Over the past 15 years, MBA salaries in North America and Western Europe have grown by nearly 28%, to $94,135 on average, according to data compiled in a separate report by QS.
The average salary for European MBA graduates is $91,586 compared to $45,500 for a masters graduate.
The 10-year return on investment (ROI) was highest in Europe, averaging about $670,000. After 20 years, the average ROI of European MBA graduates is $2.9 million, according to QS.
Some 20 business schools in Europe enjoyed 20-year ROIs of at least $3 million. This includes HEC Paris, IESE Business School, INSEAD and ESADE Business School, with Imperial College Business School in the UK also crossing the $3 million mark.
With strong salaries and a preference for one-year MBAs, European MBA graduates can recoup their business school investment in just 30 months, on average.
The quickest payback is seen in Germany, according to QS, where MBAs recouped their investments on average in 23 months.
At Durham University Business School in the UK, MBA graduates regain their investment in just 20 months, according to the report.
The data show that 85% of full-time MBA graduates in Europe landed a job within three months of graduation.
At the UK’s London Business School, 100% of MBAs were employed within three months of graduating.
At EMLYON Business School in France, graduates reported salary increases of 110%, with Vlerick Business School in Belgium posting the strongest salary gains, 155%.
Some of the highest salaries are netted in the financial services and banking industries – $95,050 – which is nearly $42,000 more than a masters graduate earns in those sectors.
But employers in the metals and mining industries reported MBA salaries of $134,250 – the highest of all sectors – despite recent falls in commodity prices.

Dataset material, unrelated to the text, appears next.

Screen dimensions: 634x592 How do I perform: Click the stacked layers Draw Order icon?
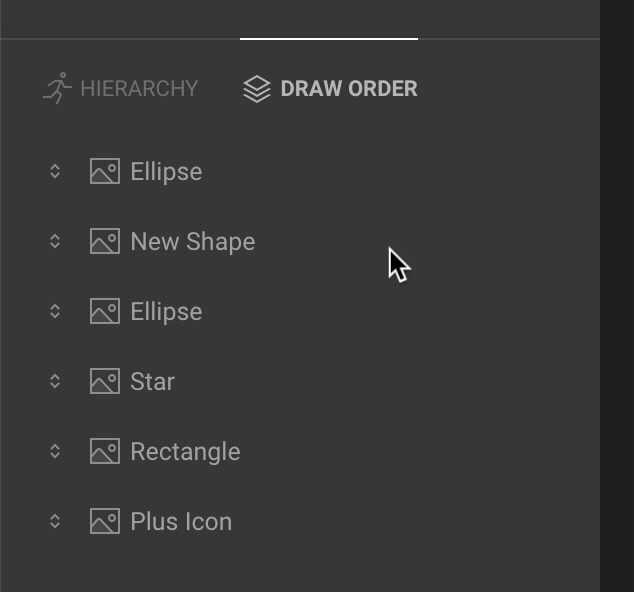(x=257, y=89)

Technology masters graduates earn on average $60,034 in salary, the highest of the popular specialized business programs.
However, figures released by the FT in 2015 as part of its global MBA rankings show that while MBA's salaries are increasd, the boost to earnings has fallen by nearly a third from its pre financial-crisis peak.

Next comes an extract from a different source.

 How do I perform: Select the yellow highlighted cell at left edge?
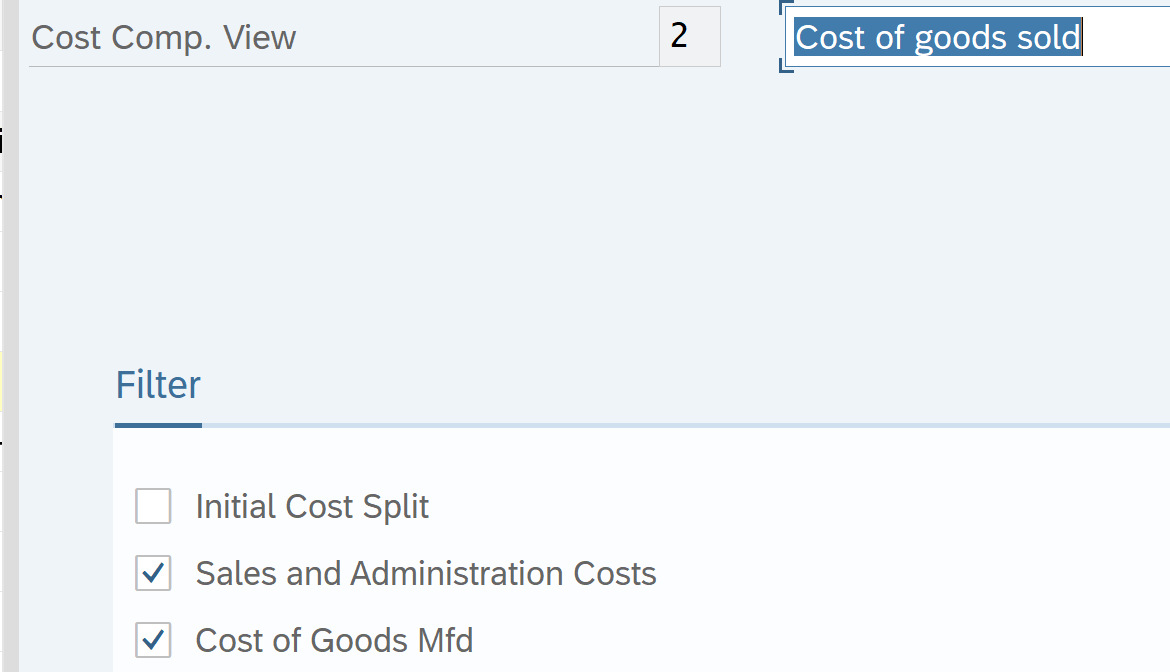coord(1,380)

Managers are often attracted to Europe because fees are typically lower than in the US, where business schools prefer two-year MBA programs.
Program fees in Europe average $49,413, but fees rise to an average of $63,531 in Switzerland, which also suffered from a surging currency in 2015, after the Swiss National Bank abandoned a currency ceiling put in place in 2011.
But the highest post-MBA salary increases were in Switzerland, $69,433, according to QS.
Elsewhere, 94% of MBAs at Henley Business School are employed within three months of graduating, while 92% of MBAs at Grenoble École de Management are employed at three months, and 91% of IE MBAs are employed at the three month mark.
QS said that it plans to in future release similar investment return reports for other regions.